[Your instructions] Copy the part of the Pinwheel Galaxy text below between "About 50,000 light-years" and "and chemical processes.", inclusive, with no changes.

[Source text]
Note: This release is being issued jointly with the University of Minnesota and the University of Arizona.

Denver, CO -- Like nosy neighbors, astronomers are spying on one of the nearest galaxies to our Milky Way. In studying the Pinwheel Galaxy, also known as Messier 33 (M33), they seek not malicious gossip but new knowledge as they search for clues to how galaxies like our own are born, live, and die. Today at the 204th meeting of the American Astronomical Society in Denver, Colorado, astronomers from the University of Minnesota, the Harvard-Smithsonian Center for Astrophysics (CfA), and the University of Arizona unveiled new infrared images of M33 taken by NASA's Spitzer Space Telescope. The photos reveal features of the galaxy never before visible.

About 50,000 light-years across, the spiral galaxy M33 is half the diameter of the Milky Way. It lies 3 million light-years from the Milky Way, which places it among the Local Group of galaxies. Its nearness and viewing angle give astronomers an excellent opportunity to study M33's physical and chemical processes.

[Dataset entries]
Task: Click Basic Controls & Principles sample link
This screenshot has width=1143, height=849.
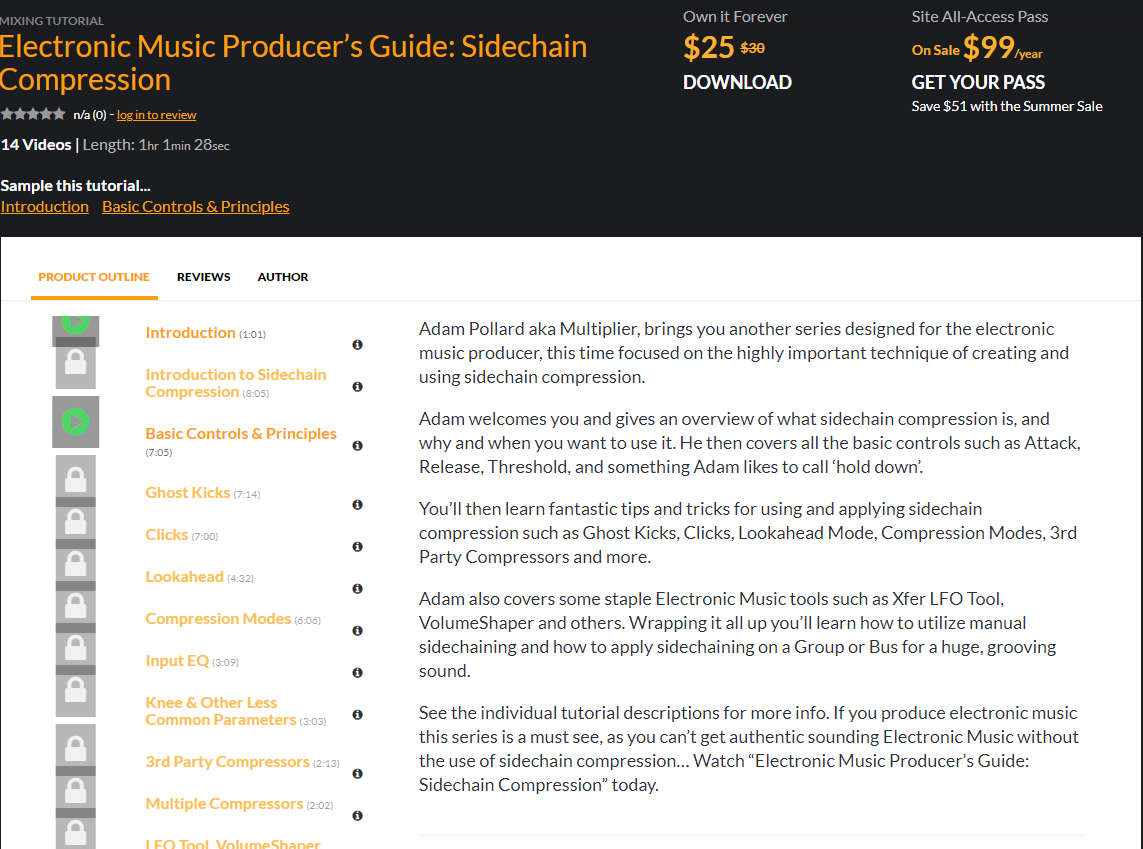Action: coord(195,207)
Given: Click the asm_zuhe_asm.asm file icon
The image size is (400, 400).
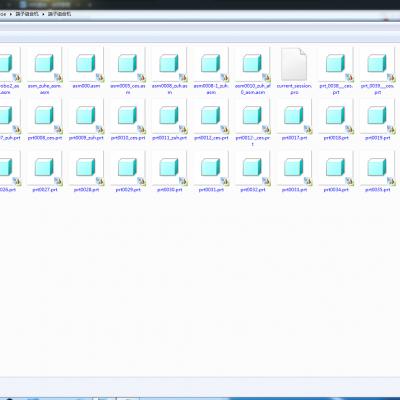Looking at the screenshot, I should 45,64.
...
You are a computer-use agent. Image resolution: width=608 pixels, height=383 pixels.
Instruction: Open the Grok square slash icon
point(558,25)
...
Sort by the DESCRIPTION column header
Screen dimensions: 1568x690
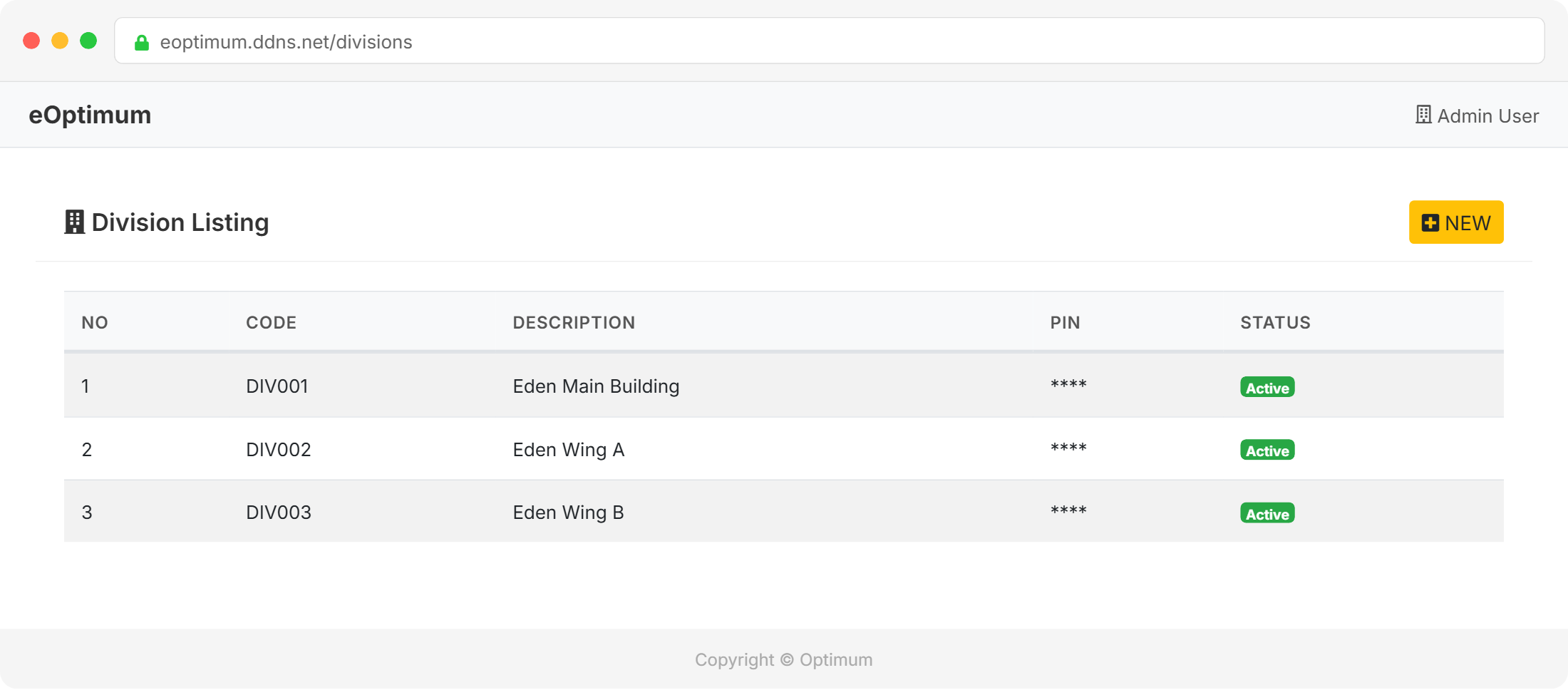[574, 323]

[Output for this exercise]
About 50,000 light-years across, the spiral galaxy M33 is half the diameter of the Milky Way. It lies 3 million light-years from the Milky Way, which places it among the Local Group of galaxies. Its nearness and viewing angle give astronomers an excellent opportunity to study M33's physical and chemical processes.